I maxed out last week. Every day filled with activity and left me scurrying from place to place like a squirrel on amphetamines. I swore at one point I heard a hummingbird yell, “Dude, slow down! You’re like wearin’ me out.”
Around dusk last night and late this afternoon, I took a break in my favorite place, the outdoors. My halcyon time of the year is that holy month of days between mid-May and mid-June. The late spring grows pregnant with possibility for the upcoming summer. Hallowed days swell with life. The sky pulses cerulean. The trees fluoresce with green.
I picked up my binoculars, hoping to catch some stragglers on the spring warbler migration. While showing my son a Red-winged Blackbird atop one of our sycamores, I happened to spot a Cape May Warbler. On my own property! My neighbor across the street, an Audubon Society local president, blew my mind when he said he saw one of these uncommon birds in his stand of pines last year. Not having a Cape May on my life list, I thought I’d lost my opportunity forever. But it showed up when I least expected it.
Saw a Wild Turkey, too. It’s nice to know America’s bird is coming back. I’ve seen more in the last three years than in the previous twenty-five.
A Rose-breasted Grosbeak surprised me, since I hadn’t seen any on our property before. You tend to see more of them in winter in Ohio, but this one happily flitted through the canopy blissfully unaware of his being out-of-place in May.
An Eastern Wood Pewee hunkered on a spare limb by our pond…patience, patience. Then, zip! Snared a moth mid-flight. Back to the branch. Waiting….
Two Flickers tended their nest in a hole in an ash tree. Yellow Warblers, a Myrtle Warbler, a Yellow-breasted Chat, then pow—the eye-socking sight of the setting sun catching a Baltimore Oriole’s tangerine feathers. Two happy Chipping Sparrows watched me as they hopped around our gravel driveway, scouting for food, chipping as they searched.
Later, I left our forest, walked back to our porch, and pulled up a chair to watch the half acre of trees nearest our house, looking for tiny flashes of movement in the increasingly dense canopy. Here, the locust trees come late to the spring show, fighting with the walnuts to be the last to leaf. I hear the “drink your tea” of a Towhee, spot a Red-bellied Woodpecker as it digs for bugs wedged in tree bark, and hear a tiny Chickadee—its weight not more than a nickel, dime, and quarter together—scolding all 215 lbs. of me. And I’d probably lose that fight, too.
I saw a Cerulean Warbler a couple weeks ago, and I guess the reference to that color should bring me out of my reverie and back to the blog.
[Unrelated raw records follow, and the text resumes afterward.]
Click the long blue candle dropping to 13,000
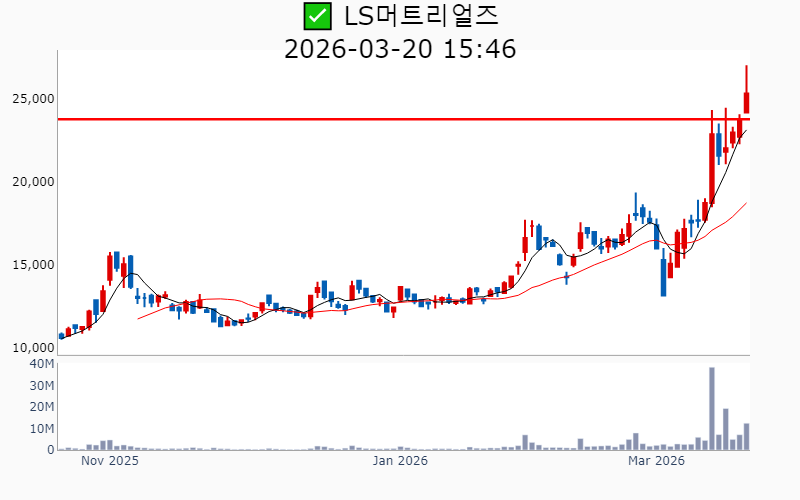 (663, 277)
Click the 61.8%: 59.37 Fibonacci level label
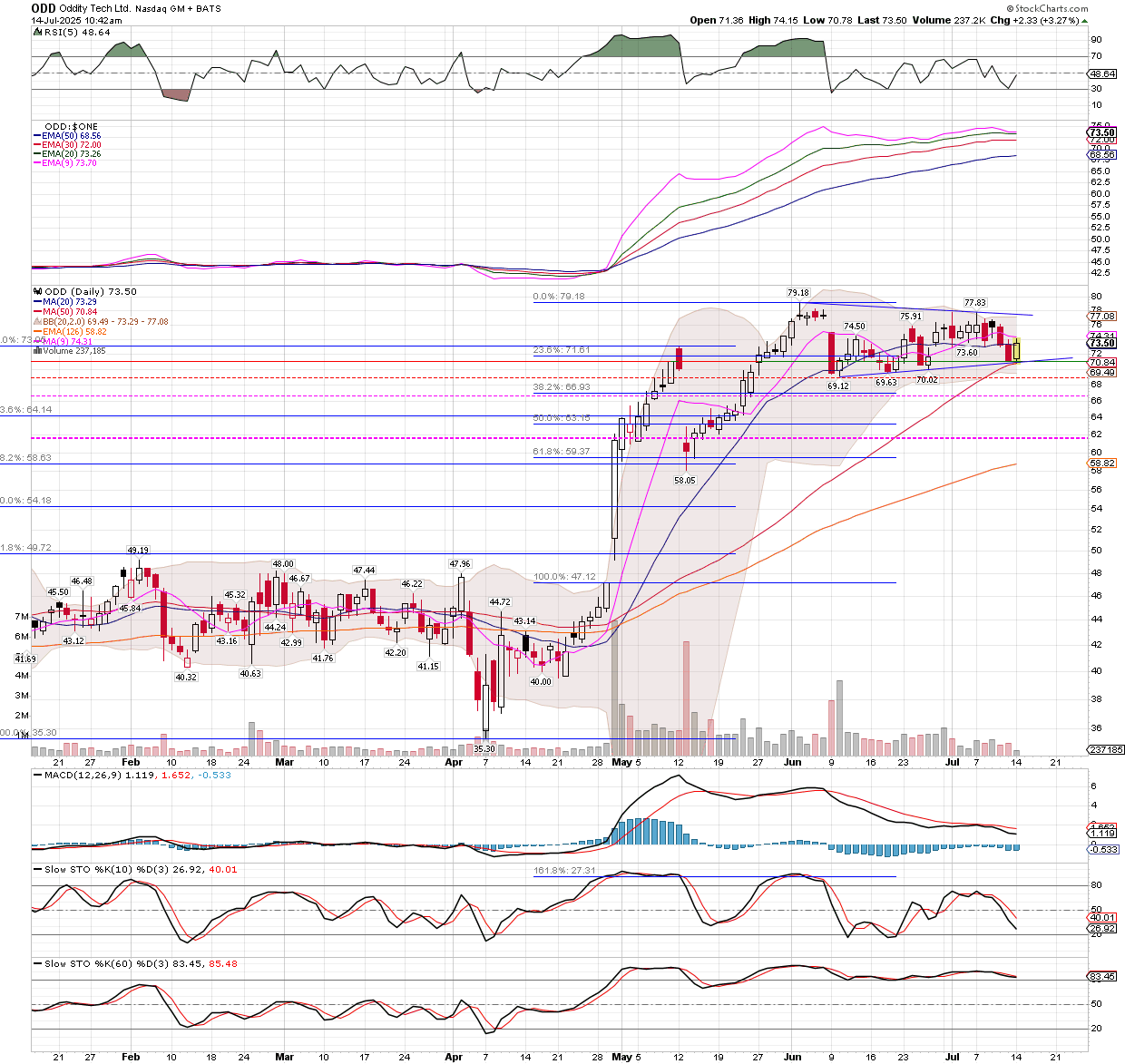 pyautogui.click(x=562, y=451)
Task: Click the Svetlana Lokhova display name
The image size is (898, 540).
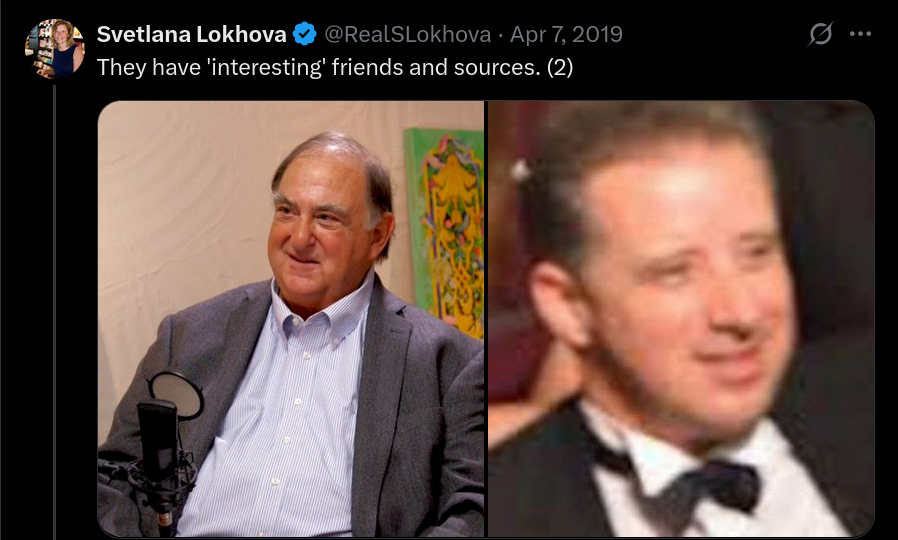Action: [x=191, y=34]
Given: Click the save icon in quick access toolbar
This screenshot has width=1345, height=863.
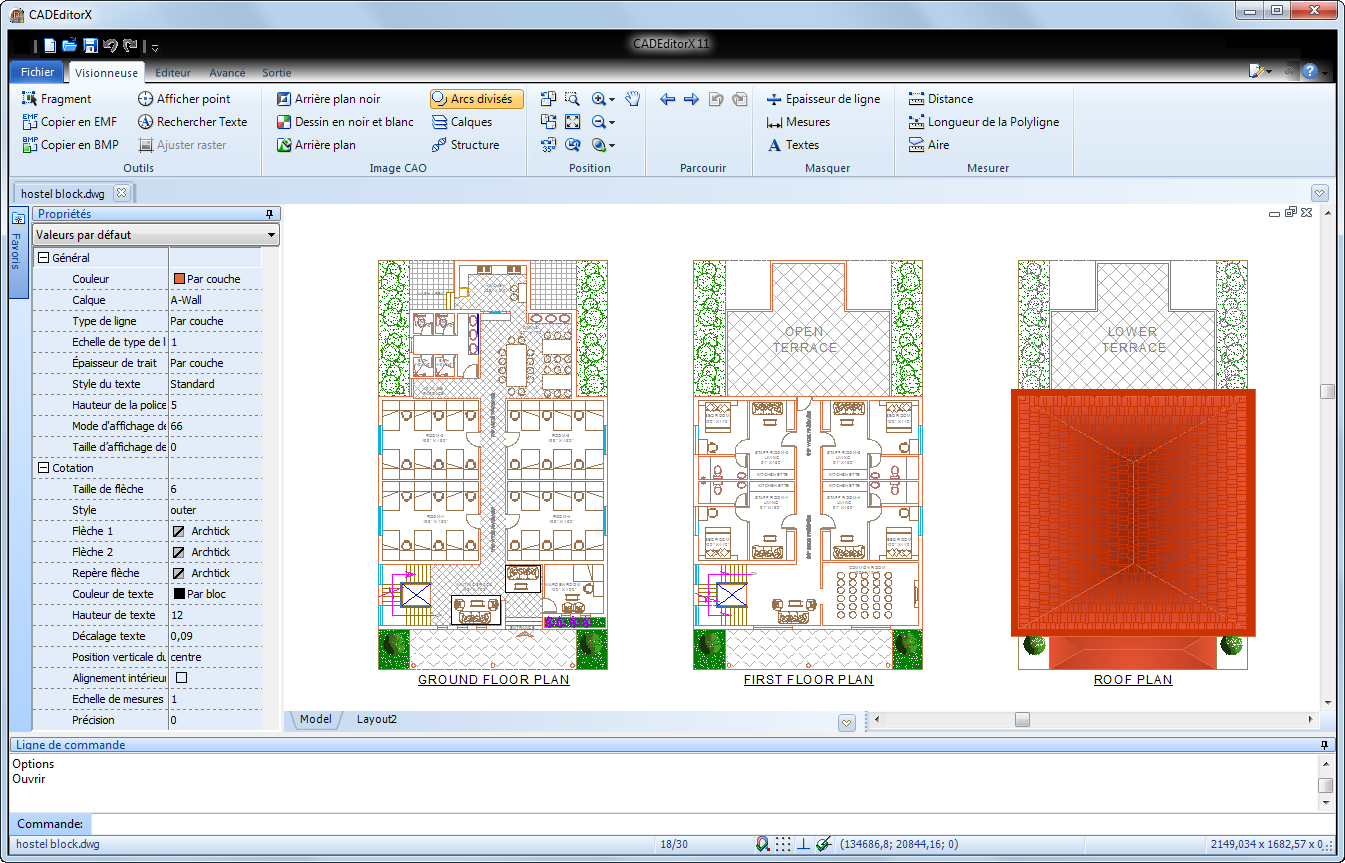Looking at the screenshot, I should click(90, 46).
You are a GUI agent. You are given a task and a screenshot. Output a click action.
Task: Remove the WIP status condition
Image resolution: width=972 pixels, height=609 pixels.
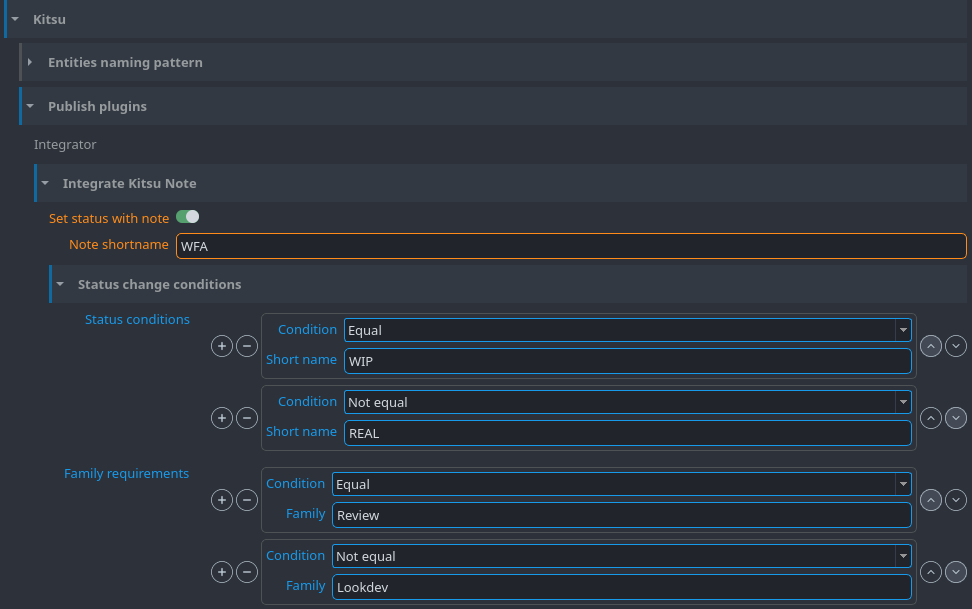click(247, 346)
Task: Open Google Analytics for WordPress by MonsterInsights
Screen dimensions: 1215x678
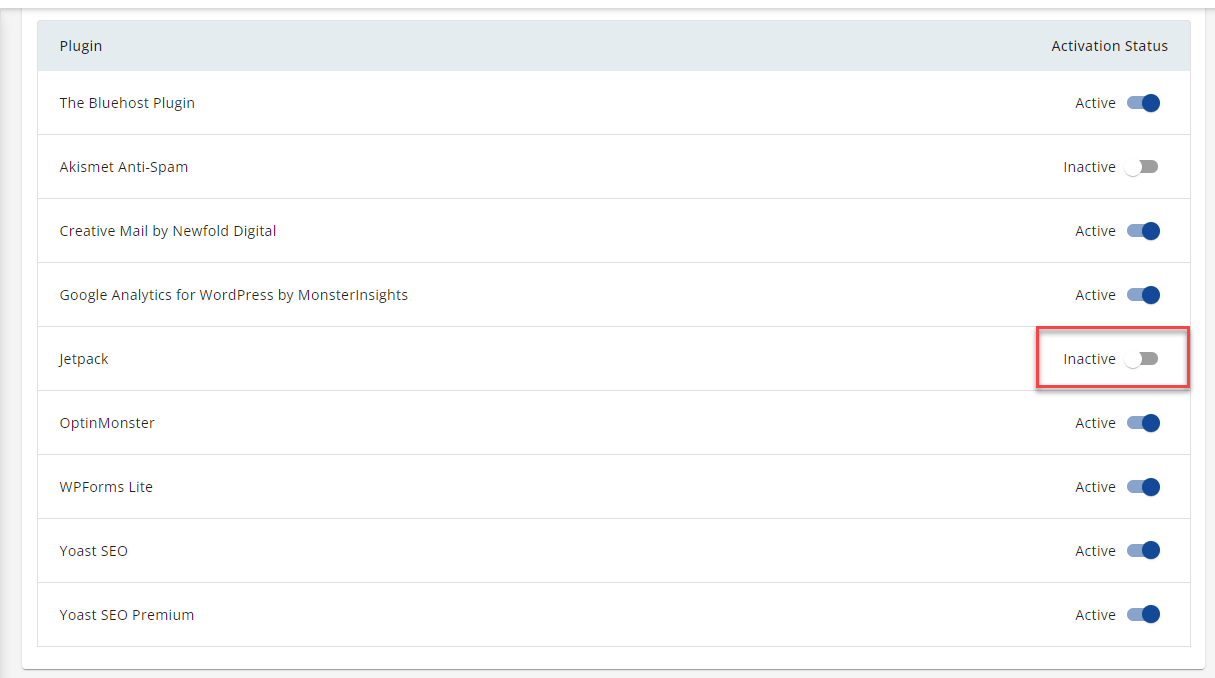Action: tap(233, 294)
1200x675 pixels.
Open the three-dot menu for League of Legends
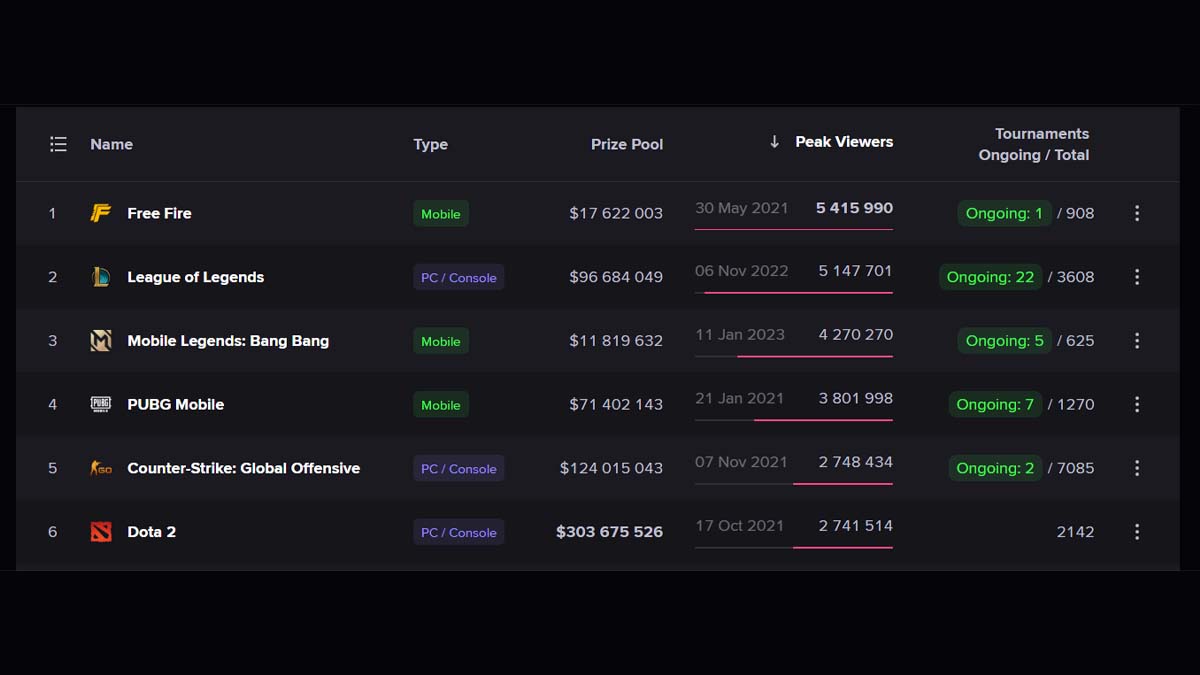[x=1136, y=277]
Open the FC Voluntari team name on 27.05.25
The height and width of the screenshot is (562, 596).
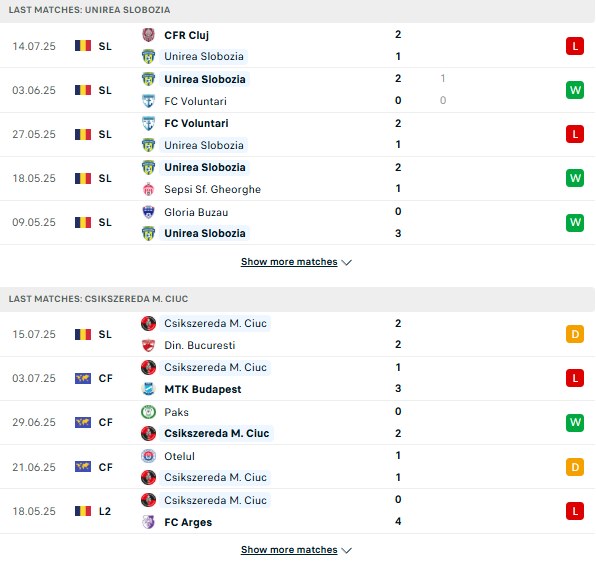pos(196,123)
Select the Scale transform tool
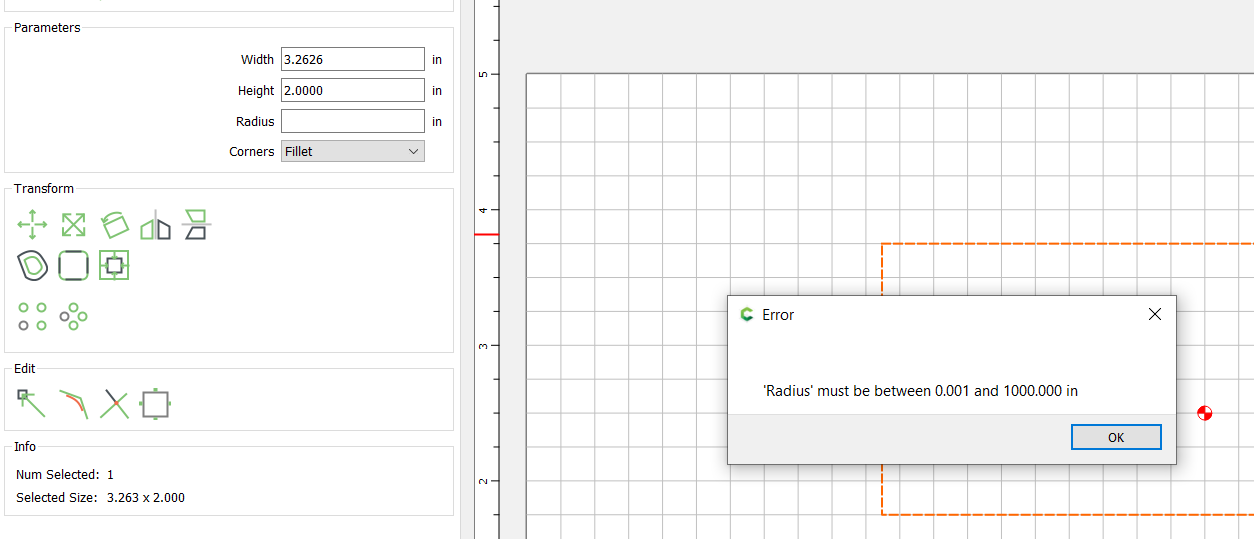Screen dimensions: 1254x539 tap(73, 224)
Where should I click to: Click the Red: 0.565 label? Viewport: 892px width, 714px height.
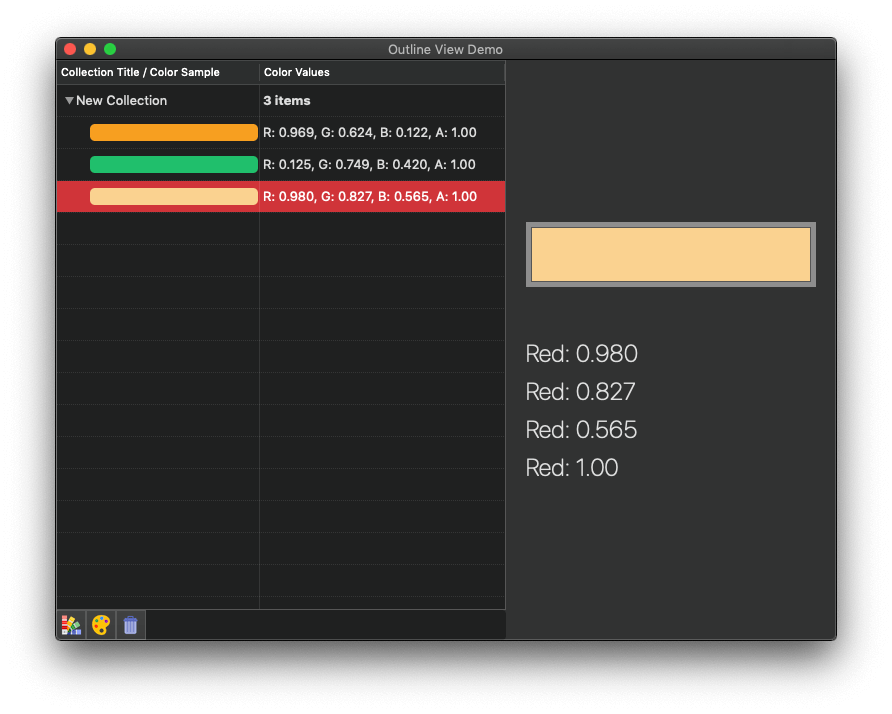click(581, 430)
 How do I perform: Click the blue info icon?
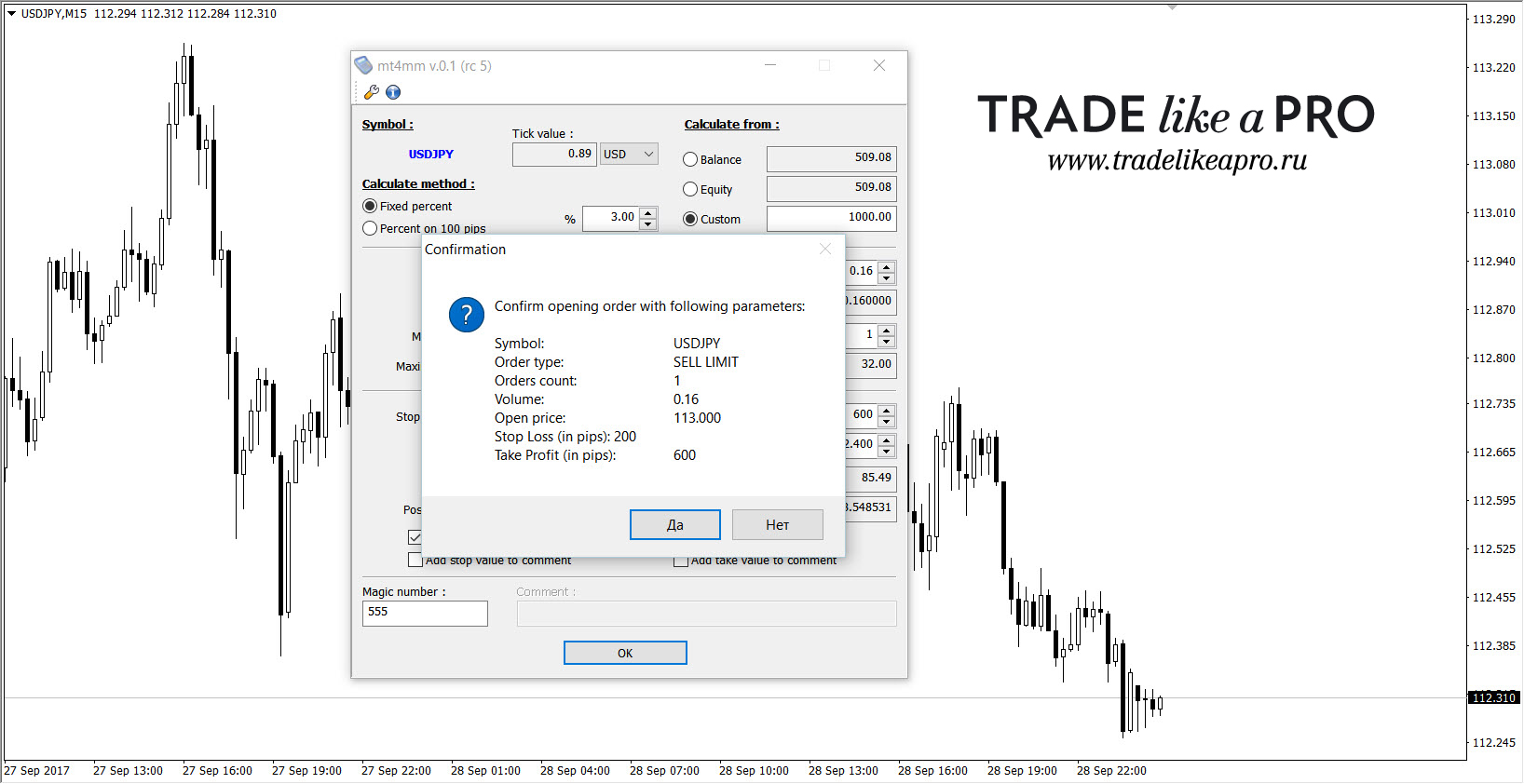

People don’t want to read about a bunch of birds, do they? No time. People come here to skim some hard-hitting commentary on the latest ecclesiastical buzz, right?
A wise man once wrote,
Four things on earth are small, but they are exceedingly wise: the ants are a people not strong, yet they provide their food in the summer; the rock badgers are a people not mighty, yet they make their homes in the cliffs; the locusts have no king, yet all of them march in rank; the lizard you can take in your hands, yet it is in kings’ palaces.
—Proverbs 30:24-28
I don’t know what happened to wonder. It seems to be in short supply today. In a disposable world where people toss cigarettes and half-eaten bags of fast food out their car windows while on their way to their next appointment, I suppose there’s not much place for wonder.
Wonder goes missing in busyness. Spring warbler migration? What? When? Oh, I’ll pencil that in my calendar for next year, I promise.
Entertainment tramples wonder, since wonder may not be as flashy, not as trendy, not as immediate. Wonder takes a little work. Just a little.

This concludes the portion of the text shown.